ヴァルクが答える。「構わない。人手は多いほうがいい。ただ、街は今戒厳中だ。入れるのはおそらく朝になってからだろう」

「戒厳? 何があったのです?」騎士長は驚いた。

ヴァルクと騎士長はすぐに低い声で話し合い始めた。二つの隊も負傷者と物資を整えながら、この灰霧と街の動乱に関する情報を交換していく。


灰霧はいつの間にかますます濃くなり、この小さな空き地をすでに呑み込んでいた。

視界は急速に縮まり、灰霧がもたらす不快感もそれに続いて迫ってくる。


聖女が秩序場を張るべきか考えた、そのとき。彼女は周囲の霧の異常な変化を鋭く察知した。

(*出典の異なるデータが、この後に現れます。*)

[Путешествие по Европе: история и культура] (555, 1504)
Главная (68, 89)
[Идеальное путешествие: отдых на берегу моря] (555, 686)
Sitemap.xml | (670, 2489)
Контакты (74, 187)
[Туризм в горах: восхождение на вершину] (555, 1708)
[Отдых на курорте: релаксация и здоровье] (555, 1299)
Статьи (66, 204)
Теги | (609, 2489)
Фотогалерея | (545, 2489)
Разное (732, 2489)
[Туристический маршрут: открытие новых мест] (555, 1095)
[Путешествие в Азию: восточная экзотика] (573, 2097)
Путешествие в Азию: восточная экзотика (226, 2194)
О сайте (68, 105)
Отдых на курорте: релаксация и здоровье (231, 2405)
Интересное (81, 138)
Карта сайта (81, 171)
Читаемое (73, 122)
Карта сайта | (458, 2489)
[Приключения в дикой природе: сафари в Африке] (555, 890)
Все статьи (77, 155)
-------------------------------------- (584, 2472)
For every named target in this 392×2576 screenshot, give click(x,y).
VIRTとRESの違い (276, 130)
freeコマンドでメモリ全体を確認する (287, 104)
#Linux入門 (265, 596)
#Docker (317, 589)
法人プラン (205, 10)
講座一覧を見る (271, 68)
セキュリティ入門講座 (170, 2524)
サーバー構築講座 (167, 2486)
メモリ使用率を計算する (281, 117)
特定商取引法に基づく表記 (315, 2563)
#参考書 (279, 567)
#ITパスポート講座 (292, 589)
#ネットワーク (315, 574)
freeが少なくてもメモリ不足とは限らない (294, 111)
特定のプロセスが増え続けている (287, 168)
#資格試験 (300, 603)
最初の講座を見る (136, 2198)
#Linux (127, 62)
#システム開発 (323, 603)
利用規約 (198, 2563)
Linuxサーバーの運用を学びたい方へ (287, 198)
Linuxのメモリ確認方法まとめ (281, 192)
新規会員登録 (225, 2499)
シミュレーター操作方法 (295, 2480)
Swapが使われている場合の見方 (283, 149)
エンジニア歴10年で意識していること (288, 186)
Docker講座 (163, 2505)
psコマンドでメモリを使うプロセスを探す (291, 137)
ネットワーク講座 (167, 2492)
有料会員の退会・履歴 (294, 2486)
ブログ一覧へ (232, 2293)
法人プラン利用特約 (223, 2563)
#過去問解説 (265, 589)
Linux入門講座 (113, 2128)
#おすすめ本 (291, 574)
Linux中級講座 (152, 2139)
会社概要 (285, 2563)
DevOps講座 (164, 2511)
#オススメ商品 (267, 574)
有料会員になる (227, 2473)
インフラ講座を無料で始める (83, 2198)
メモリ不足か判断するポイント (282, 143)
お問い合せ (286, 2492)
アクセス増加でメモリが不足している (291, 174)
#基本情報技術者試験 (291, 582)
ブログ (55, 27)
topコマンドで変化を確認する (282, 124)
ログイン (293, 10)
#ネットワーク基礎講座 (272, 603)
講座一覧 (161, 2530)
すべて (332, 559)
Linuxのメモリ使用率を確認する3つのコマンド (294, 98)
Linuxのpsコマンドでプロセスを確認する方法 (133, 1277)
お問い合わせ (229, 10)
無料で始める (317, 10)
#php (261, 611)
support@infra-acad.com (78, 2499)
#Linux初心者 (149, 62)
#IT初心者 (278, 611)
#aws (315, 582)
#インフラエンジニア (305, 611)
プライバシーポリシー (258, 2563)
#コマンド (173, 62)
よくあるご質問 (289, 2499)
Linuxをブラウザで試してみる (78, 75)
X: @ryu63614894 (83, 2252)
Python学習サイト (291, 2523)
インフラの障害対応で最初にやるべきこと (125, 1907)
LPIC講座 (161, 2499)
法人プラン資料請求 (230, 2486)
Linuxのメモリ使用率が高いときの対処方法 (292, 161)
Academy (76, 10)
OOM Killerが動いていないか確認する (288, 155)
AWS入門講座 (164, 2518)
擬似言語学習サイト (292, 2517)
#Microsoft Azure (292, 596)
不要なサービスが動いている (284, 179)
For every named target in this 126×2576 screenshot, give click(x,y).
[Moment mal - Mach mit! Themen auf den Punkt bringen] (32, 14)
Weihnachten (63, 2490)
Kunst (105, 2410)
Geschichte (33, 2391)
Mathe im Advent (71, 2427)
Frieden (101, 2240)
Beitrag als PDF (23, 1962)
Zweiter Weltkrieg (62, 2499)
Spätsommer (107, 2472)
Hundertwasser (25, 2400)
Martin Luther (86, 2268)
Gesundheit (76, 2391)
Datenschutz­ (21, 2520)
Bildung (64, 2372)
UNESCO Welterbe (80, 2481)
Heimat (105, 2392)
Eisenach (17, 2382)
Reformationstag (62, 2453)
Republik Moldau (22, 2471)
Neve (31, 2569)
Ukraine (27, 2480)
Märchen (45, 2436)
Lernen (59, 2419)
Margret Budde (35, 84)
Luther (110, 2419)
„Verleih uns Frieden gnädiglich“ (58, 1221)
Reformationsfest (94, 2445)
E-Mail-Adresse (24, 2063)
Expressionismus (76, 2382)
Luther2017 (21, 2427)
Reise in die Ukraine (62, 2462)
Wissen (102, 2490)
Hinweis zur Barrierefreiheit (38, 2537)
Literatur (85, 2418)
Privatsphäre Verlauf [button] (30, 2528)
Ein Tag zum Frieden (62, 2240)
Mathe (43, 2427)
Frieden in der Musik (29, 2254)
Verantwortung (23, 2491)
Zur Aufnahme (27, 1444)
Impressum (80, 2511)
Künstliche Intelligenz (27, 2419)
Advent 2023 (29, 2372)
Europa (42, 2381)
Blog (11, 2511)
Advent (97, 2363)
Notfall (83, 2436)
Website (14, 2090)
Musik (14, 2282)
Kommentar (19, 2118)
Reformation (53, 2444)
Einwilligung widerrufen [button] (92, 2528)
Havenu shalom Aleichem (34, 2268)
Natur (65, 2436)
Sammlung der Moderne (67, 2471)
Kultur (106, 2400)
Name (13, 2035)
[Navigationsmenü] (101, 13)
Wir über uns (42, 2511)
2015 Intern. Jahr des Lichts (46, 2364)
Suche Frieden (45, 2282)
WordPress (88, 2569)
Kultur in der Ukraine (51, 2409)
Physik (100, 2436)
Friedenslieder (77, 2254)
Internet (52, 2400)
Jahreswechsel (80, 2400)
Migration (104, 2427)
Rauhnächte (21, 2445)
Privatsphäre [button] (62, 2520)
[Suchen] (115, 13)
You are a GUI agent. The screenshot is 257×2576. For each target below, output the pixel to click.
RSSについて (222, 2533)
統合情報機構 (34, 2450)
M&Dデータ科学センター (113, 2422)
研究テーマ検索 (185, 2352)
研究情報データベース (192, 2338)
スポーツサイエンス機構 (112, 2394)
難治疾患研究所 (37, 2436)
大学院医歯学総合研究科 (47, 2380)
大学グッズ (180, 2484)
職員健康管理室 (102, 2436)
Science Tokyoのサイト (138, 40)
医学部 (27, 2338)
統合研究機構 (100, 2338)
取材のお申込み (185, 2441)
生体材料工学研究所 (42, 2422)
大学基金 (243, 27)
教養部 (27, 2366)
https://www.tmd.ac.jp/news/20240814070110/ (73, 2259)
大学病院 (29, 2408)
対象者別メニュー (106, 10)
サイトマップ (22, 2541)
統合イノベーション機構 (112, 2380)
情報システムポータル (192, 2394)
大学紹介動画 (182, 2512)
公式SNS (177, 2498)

そのころ、モーフェイはシステムパネルを見つめていた。システムはまたしても楽しいがぶ飲みタイムを始めている。


【高濃度環境エントロピーを検出。受動吸収効率が上昇。】

【EP +0.1】

【EP +0.2】

【EP +0.3】

……


楽しげなシステム表示とともに、もともと実体のように濃密だった灰霧が、なんと薄くなり始めた。視界の景色は、ぼやけたり鮮明になったりを繰り返す。


彼女はモーフェイを見た。その瞳に、ひと筋の納得がよぎる。

前回、工房で起きた異象は、やはりこの謎めいた配達員と無関係ではなかった。


一同がともに北上すると決めた、そのとき。遠くから届いた音が、その場にいる全員の心臓を一瞬止めた。


最初は大地の奥から響く鈍い震動だった。何か重いものが地殻を引きずりながら進んでいるかのようだ。

続いて、極度の吐き気を催す肉塊の摩擦音がした。無数のぬめる内臓が互いに押し潰され、揉み合っているような、粘ついて巨大な音だった。


一同が音のほうを見ると、薄い霧の向こうに姿を現したのは、生きた丘陵のような肉の山だった。


小山ほどもある巨大な胴体は、蒼白い肉塊が幾重にも積み重なってできていた。肉塊の表面には時おり裂け目が走り、そこから高密度の死灰色の靄を狂ったように噴き出している。


さらに背筋を凍らせるのは、その下半身だった。

皮膚に包まれず、筋肉が剥き出しになった反り返る節足が、数十本も地面を掻きむしっている。その節足は死神の鎌のように、道中の木々や逃げ遅れた生物を次々と刈り取り、呑み込んでいった。


生物の常識に背くその集合体を見つめているだけで、一同は強烈なめまいと吐き気を覚えた。脳の中へ何かが入り込み、かき回しているかのようで、目の前の視覚衝撃を処理しきれない。


突然、その巨大な肉塊が蠢きの途中でぴたりと止まった。


肉体の表面が激しく裏返り始める。吐き気を催す粘液の裂ける音とともに、濁った巨大な死んだ魚のような目が、肉の山から数十個も押し出されてきた。どの眼球も不規則に狂ったように回転し、やがて一斉に止まり、冷たい悪意を帯びて前方を凝視する。


その視線の先にあるのは、一行のいる場所だった。


かすれ、空気の漏れるような異様な声が、重苦しい空気の中に幽々と響いた。